How would you compare your role as Papi in “The Band’s Visit” to Paul in “Company”?
The roles couldn’t be more different. In “The Band’s Visit,” I was basically doing a song that was chromatic whining. In this, I get to really sing out. Also, “Company” is about twice the length of “The Band’s Visit,” which requires a different kind of stamina.
In both of these shows, I’ve been able to pull from different parts of my identity. With “The Band’s Visit,” it was very much tapping into my Israeliness, which I had never gotten to do in my work. It was tapping into the kid who grew up with both languages and grew up with the food and the music and that culture. In “Company,” I’m tapping into a younger part of myself: the high school theater geek who discovered Sondheim at age 14. Like a lot of us in this business, Sondheim was my gateway. When I discovered his work, it just opened up an entire world for me. So both of them, in an interesting way, are tapping into a different piece of my upbringing and a different piece of my childhood.
What does it mean to you to be an Israeli actor on Broadway or Jewish actor on Broadway? I know you said you think about your Israeliness more.
It’s become an increasingly complicated subject, because we’re all grappling with: What does diversity mean? What does representation mean? I’m so aware of the privileges that have been bestowed upon me as a Jewish person, because Jews have been able to adapt and assimilate because of our skin color. And then there’s the part of me that knows that I am often thought of as too Jewish for certain roles. What does that mean? Where do where do I fall? It’s a question that I’m constantly asking myself and exploring. There are no answers. We don’t love to live in the unknown and in a gray area, and that’s where I sometimes feel I am.

Problem: From the interview, extract everything from "What does it" down to "sometimes feel I am.". The rows are not needed here.

Listed entries:
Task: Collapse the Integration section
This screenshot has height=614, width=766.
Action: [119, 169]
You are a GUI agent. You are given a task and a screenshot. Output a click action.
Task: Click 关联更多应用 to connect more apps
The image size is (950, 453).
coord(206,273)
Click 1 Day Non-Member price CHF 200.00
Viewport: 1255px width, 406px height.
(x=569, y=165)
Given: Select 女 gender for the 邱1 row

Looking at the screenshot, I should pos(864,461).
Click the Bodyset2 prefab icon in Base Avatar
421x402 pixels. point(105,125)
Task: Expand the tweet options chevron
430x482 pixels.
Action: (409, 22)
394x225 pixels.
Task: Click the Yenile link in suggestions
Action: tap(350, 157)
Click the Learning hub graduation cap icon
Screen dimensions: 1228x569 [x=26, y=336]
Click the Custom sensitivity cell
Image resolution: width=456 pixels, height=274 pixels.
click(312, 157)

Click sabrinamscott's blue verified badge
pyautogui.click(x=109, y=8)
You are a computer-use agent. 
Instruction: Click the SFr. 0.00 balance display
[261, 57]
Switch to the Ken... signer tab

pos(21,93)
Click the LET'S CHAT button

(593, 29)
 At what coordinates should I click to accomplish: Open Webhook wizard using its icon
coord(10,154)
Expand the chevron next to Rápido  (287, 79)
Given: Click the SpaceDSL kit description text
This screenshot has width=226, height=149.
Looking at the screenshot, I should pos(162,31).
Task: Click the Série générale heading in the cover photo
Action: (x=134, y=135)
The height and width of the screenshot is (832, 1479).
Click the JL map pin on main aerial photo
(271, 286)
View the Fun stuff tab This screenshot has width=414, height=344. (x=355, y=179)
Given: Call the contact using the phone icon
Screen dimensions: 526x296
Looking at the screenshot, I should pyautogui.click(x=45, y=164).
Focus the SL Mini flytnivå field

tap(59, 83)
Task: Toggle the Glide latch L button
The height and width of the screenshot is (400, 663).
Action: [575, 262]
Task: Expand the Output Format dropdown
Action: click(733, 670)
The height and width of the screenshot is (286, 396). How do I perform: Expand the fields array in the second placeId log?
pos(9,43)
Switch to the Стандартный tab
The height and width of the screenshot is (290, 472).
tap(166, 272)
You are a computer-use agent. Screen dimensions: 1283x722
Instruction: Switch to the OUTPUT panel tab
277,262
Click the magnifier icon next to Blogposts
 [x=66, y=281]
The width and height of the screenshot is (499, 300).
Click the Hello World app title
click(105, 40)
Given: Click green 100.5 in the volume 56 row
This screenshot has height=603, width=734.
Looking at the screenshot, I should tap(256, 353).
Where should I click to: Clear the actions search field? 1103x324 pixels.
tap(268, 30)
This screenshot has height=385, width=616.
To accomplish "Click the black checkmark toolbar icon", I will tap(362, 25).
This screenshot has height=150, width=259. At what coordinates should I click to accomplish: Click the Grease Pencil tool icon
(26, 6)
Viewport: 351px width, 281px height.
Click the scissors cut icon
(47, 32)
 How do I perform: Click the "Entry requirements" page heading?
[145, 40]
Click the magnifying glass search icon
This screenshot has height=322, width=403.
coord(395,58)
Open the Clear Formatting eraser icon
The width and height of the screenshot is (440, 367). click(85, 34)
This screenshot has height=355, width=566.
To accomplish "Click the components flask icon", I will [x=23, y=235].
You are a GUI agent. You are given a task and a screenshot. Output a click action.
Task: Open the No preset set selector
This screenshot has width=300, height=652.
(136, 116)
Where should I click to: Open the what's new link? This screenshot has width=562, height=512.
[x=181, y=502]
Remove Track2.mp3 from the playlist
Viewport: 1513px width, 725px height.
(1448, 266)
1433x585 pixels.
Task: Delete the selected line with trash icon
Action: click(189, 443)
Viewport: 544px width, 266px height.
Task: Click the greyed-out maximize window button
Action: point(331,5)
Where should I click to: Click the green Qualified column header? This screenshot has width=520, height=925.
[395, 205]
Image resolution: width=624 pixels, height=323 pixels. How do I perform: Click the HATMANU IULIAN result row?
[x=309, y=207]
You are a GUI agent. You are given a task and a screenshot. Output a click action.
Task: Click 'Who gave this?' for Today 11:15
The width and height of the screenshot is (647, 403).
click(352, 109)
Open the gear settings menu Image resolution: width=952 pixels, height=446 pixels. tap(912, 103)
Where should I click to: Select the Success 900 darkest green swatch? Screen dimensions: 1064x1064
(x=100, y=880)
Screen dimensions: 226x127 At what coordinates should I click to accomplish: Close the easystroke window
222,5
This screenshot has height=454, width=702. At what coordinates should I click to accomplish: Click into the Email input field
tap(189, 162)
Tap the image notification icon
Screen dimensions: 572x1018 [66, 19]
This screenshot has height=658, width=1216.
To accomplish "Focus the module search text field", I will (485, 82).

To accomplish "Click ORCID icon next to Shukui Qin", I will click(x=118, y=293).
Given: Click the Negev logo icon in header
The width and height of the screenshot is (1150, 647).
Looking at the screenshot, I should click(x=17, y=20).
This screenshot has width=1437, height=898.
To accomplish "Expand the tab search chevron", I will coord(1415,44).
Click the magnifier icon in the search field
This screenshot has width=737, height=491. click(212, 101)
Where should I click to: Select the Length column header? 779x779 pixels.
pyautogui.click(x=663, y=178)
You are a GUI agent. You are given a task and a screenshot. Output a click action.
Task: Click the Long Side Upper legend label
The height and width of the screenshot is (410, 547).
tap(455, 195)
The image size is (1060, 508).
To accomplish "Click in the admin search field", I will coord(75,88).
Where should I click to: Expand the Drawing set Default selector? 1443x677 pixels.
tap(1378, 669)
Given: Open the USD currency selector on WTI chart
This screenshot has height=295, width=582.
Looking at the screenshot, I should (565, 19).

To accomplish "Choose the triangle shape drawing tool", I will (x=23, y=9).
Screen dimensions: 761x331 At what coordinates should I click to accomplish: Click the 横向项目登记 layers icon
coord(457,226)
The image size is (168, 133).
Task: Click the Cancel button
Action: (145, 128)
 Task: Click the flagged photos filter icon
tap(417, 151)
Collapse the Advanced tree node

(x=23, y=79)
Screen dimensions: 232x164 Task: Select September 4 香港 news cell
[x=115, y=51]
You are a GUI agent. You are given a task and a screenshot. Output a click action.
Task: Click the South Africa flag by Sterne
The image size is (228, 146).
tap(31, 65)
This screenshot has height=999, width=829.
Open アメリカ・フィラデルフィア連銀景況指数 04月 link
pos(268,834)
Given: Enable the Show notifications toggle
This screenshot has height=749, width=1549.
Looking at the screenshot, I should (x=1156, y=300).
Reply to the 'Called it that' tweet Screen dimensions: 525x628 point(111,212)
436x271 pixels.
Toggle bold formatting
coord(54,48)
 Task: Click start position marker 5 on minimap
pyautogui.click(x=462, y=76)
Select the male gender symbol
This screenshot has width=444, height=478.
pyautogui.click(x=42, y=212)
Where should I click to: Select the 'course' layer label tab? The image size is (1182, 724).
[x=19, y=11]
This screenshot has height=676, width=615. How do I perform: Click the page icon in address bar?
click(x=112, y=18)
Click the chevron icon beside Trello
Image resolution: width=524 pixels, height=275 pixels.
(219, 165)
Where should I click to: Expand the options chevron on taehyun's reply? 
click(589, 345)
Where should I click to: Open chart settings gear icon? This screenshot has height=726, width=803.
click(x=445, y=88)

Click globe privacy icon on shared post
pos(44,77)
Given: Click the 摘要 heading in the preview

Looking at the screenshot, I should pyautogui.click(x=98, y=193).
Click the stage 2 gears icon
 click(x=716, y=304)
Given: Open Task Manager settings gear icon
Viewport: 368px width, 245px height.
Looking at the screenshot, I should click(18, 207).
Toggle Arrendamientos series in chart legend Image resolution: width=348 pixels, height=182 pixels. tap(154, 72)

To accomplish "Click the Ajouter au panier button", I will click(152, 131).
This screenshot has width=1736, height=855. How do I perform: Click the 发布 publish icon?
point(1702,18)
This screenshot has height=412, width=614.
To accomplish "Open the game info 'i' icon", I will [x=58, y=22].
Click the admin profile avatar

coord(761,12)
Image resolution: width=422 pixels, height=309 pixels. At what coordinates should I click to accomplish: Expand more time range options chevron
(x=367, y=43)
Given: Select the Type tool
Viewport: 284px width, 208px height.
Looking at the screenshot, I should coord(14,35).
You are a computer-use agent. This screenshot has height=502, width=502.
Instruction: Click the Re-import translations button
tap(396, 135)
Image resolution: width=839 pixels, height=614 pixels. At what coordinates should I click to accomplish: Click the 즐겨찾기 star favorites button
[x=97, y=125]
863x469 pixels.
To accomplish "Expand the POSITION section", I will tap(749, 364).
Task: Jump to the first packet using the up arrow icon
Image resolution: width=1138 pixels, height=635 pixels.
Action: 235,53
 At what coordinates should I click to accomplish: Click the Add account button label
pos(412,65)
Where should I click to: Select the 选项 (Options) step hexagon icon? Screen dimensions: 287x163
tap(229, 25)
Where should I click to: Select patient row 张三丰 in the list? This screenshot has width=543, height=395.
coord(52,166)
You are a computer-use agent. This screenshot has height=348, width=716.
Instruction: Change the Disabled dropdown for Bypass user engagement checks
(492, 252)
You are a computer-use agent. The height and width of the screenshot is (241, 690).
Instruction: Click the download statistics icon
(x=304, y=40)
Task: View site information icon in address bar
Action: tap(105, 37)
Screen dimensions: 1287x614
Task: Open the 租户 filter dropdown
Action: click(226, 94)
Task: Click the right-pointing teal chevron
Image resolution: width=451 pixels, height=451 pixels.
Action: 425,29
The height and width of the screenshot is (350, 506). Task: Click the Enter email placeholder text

Response to the exercise:
What does it mean to you to be an Israeli actor on Broadway or Jewish actor on Broadway? I know you said you think about your Israeliness more.
It’s become an increasingly complicated subject, because we’re all grappling with: What does diversity mean? What does representation mean? I’m so aware of the privileges that have been bestowed upon me as a Jewish person, because Jews have been able to adapt and assimilate because of our skin color. And then there’s the part of me that knows that I am often thought of as too Jewish for certain roles. What does that mean? Where do where do I fall? It’s a question that I’m constantly asking myself and exploring. There are no answers. We don’t love to live in the unknown and in a gray area, and that’s where I sometimes feel I am.